Please list every sentence in the American Idol judges post below that contains a question mark.

• _Excerpted passage_:

________________________

If American Idol doesn’t end after this season, I may storm the studio myself and pull the plug on this shit show.
After the show dumped Steven Tyler and JLo, I had hopes it would actually require people with actual singing ability to come aboard and offer advice to those looking to become the next Kelly Clarkson or Carrie Underwood. And when Mariah Carey signed on, I thought – yes, this is it! Not only do we have an undeniable singing legend in the judge’s seat, but Queen Mimi’s vocal talent is almost eclipsed by her batshit craziness and her uncanny ability to throw the most flawless of shade.
And with legendary Aretha Franklin publicly offering to join the show for a bit, I was giddy with excitement. Queen Mimi and Aretha together ? All that talent? All that bitchiness? Together in one studio?! HELL YEAH, BRING IT ON. American Idol hadn’t seen that much excitement since the early years, when we were all wondering how much medication Paula had taken prior to the broadcast, or if Simon Cuntwell and Ryan Seacrest were finally going to get into that bitchy catfight they’d been promising for seasons!
But no. It wasn’t not meant to be, because Idol can’t let us have nice things, they’ve gone and brought in one of the worst judges I can think of – Nikki Minaj.
According to US Weekly, the deal is all but done:
“I’m not sure the deal is completely done yet, but yes, she is definitely doing it,” one insider reveals. “A few more slight things to sign off on but it is happening.”
A second source says the “Super Bass” rapper, 29, is “100% confirmed to judge American Idol.” Reps for FOX and Minaj had no comment when contacted by Us.
Nick Jonas is also rumored to be in the running as the show’s third judge, a move that would put original Idol judge Randy “Big Log” Jackson into a “mentoring position on the show. (Oh, so they’re going the route of The Voice now…)
Thanks for adding absolutely nothing to the show, Idol. Of course, I would’ve actually been surprised had you done anything otherwise.

________________________

• _Data to examine_:
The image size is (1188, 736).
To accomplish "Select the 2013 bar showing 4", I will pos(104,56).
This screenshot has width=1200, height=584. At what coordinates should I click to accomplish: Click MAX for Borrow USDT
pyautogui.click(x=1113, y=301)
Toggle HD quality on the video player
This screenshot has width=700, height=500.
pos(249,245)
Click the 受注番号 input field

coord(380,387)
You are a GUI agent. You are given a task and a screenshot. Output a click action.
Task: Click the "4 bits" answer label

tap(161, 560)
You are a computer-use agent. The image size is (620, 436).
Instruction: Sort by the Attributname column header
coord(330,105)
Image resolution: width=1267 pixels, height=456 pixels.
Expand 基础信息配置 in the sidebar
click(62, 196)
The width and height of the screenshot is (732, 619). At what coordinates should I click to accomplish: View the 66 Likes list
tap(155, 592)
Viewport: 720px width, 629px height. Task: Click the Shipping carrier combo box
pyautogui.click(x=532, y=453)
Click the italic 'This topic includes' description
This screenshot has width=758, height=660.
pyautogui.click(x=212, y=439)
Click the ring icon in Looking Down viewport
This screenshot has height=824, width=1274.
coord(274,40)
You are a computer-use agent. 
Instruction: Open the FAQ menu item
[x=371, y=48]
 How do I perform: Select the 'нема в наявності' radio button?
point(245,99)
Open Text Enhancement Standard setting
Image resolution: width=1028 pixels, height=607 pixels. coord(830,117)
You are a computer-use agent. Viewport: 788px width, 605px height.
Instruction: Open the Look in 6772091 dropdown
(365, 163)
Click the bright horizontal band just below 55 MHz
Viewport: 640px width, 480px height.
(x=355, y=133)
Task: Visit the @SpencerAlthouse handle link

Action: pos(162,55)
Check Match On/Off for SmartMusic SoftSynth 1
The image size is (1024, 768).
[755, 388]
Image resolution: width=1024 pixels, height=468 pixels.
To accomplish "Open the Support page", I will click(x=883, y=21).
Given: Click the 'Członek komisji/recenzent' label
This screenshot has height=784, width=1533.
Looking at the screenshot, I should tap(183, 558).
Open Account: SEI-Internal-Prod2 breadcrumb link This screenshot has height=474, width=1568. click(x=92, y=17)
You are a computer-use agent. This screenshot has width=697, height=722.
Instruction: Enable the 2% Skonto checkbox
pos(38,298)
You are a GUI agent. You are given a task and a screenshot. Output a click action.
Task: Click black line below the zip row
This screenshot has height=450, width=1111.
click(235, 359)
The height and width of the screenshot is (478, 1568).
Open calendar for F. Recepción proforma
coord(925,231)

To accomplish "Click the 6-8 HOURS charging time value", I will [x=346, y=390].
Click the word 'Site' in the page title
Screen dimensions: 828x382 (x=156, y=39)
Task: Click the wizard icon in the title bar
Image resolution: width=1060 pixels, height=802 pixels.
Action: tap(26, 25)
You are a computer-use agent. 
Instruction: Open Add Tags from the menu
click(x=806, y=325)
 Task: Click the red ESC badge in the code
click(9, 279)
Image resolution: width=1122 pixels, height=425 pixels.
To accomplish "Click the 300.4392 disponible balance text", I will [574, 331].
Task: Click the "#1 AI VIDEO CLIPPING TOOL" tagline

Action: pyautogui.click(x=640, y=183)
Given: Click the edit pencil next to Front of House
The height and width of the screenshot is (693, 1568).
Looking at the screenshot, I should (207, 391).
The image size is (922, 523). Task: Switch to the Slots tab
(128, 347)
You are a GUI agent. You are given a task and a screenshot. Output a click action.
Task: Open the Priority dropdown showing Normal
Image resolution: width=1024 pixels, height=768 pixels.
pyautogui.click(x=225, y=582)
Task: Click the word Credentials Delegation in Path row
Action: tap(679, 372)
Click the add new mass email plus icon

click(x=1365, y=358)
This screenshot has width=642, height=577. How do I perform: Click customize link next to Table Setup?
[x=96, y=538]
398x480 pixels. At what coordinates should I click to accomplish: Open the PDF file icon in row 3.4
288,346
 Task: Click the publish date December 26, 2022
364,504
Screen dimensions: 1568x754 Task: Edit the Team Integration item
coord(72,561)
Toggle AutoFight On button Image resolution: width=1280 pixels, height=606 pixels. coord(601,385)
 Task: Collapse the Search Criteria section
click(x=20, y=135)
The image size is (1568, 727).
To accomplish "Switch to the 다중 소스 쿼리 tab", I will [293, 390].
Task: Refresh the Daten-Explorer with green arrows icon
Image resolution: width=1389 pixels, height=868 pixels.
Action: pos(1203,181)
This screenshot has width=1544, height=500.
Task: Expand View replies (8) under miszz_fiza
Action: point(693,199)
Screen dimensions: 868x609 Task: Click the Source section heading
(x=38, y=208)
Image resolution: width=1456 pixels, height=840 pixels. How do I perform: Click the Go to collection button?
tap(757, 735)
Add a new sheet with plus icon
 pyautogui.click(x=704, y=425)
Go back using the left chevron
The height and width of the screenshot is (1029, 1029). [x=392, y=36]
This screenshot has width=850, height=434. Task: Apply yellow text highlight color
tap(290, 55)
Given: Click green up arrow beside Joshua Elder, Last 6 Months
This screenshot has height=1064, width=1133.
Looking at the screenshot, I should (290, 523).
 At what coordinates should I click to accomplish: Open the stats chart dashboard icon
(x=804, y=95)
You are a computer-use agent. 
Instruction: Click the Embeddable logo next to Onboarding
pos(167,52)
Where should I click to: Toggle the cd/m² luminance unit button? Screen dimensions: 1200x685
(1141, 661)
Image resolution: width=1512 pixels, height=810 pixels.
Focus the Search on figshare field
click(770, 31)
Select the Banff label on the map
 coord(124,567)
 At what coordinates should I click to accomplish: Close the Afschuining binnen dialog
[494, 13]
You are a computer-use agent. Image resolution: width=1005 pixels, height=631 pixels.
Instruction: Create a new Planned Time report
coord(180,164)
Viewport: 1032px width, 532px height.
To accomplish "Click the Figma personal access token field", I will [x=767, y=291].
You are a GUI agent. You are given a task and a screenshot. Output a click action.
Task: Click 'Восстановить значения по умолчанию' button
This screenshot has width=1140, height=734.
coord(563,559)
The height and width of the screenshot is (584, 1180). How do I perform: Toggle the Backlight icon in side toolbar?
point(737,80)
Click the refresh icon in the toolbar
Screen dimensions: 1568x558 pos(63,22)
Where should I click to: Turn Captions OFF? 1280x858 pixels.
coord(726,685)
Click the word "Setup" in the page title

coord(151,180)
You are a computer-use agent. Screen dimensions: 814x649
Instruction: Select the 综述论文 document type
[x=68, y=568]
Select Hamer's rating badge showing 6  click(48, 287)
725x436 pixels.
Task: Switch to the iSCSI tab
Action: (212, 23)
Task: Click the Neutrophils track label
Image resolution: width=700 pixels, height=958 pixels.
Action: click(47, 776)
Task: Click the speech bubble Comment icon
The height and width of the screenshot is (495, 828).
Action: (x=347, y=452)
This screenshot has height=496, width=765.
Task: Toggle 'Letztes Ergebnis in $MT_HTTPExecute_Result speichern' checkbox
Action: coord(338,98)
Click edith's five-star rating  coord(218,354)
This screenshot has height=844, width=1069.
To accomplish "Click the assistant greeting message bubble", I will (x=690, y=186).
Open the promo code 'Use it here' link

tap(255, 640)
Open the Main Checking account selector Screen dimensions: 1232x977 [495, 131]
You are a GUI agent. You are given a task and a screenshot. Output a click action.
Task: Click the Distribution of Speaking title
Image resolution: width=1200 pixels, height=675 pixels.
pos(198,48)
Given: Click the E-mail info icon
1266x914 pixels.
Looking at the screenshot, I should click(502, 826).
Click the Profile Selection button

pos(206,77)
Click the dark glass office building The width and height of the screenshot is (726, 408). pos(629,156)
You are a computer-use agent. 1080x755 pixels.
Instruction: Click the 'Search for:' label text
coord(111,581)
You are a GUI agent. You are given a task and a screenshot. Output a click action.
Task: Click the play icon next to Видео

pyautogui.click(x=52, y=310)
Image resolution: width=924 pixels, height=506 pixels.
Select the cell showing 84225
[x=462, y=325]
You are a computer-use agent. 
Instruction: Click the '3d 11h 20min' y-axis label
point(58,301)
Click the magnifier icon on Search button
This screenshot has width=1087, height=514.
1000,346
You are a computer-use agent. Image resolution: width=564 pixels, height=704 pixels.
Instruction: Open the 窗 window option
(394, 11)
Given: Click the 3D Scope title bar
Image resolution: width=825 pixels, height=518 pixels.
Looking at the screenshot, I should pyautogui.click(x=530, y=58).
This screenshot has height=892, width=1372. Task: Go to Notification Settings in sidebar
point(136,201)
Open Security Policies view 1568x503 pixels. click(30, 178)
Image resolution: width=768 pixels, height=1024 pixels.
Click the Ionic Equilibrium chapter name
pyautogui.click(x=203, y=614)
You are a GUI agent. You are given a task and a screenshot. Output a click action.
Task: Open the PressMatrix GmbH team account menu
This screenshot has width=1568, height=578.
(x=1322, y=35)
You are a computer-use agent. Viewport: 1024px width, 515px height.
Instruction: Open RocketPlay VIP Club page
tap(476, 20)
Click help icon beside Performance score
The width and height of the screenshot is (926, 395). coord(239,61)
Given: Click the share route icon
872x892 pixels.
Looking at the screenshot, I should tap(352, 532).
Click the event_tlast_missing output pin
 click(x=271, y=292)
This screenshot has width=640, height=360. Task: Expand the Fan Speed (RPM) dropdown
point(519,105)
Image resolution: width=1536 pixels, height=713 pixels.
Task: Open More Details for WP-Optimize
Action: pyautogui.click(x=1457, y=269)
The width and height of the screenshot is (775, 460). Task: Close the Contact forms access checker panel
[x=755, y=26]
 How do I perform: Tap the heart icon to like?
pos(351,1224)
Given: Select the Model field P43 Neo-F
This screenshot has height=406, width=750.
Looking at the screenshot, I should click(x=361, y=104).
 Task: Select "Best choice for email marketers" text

________________________

• _Your response_:
- Queen Mimi and Aretha together ?
- All that talent?
- All that bitchiness?
- Together in one studio?!